== Task to carry out ==
Copy the listing from the line with "Click cluster ID cuibbfkgdubf52i0okcg" up to and including the line with "(x=438, y=209)", word for word, leaving out the pictures.

== Records for the task ==
* * * *

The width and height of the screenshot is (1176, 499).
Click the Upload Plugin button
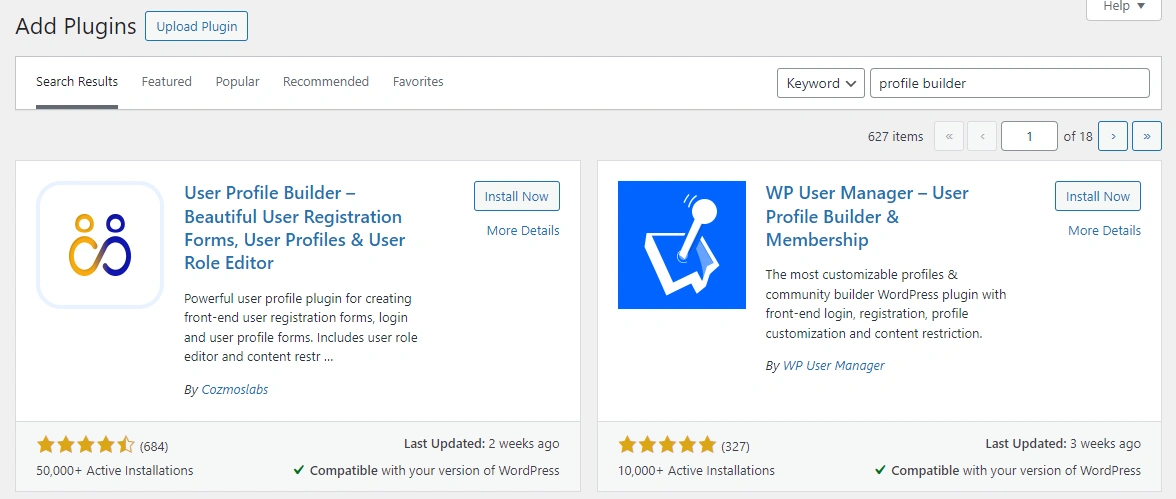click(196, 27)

* * * *

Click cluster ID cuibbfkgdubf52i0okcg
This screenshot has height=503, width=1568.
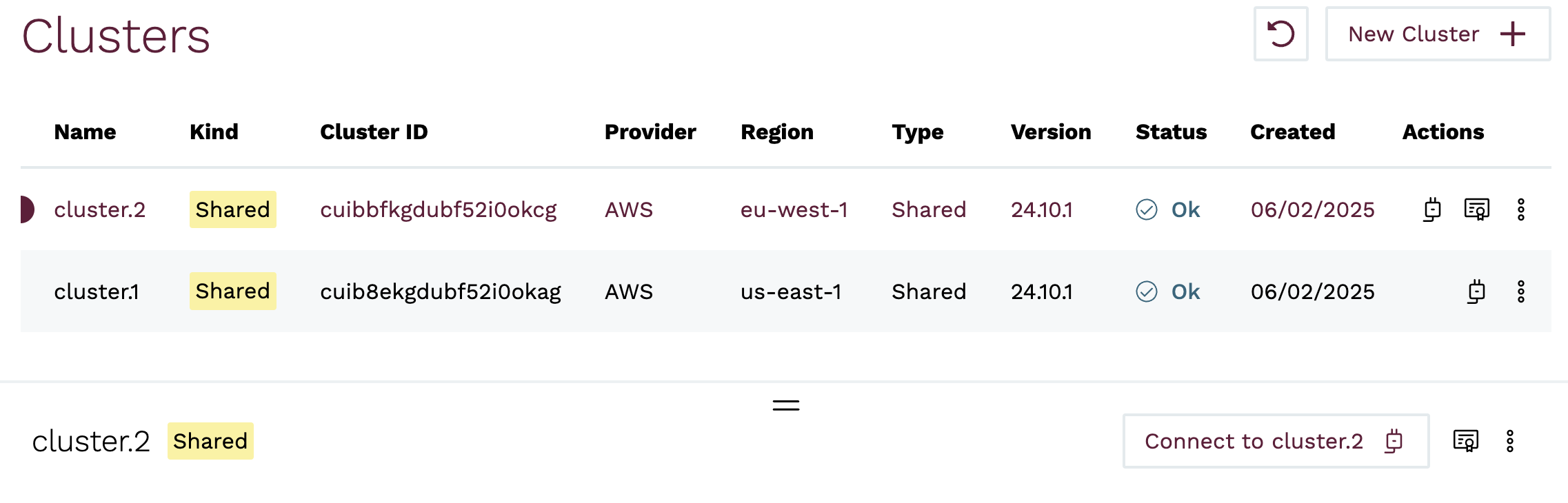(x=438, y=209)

* * * *

== Answer ==
Click cluster ID cuibbfkgdubf52i0okcg
This screenshot has height=503, width=1568.
(x=438, y=209)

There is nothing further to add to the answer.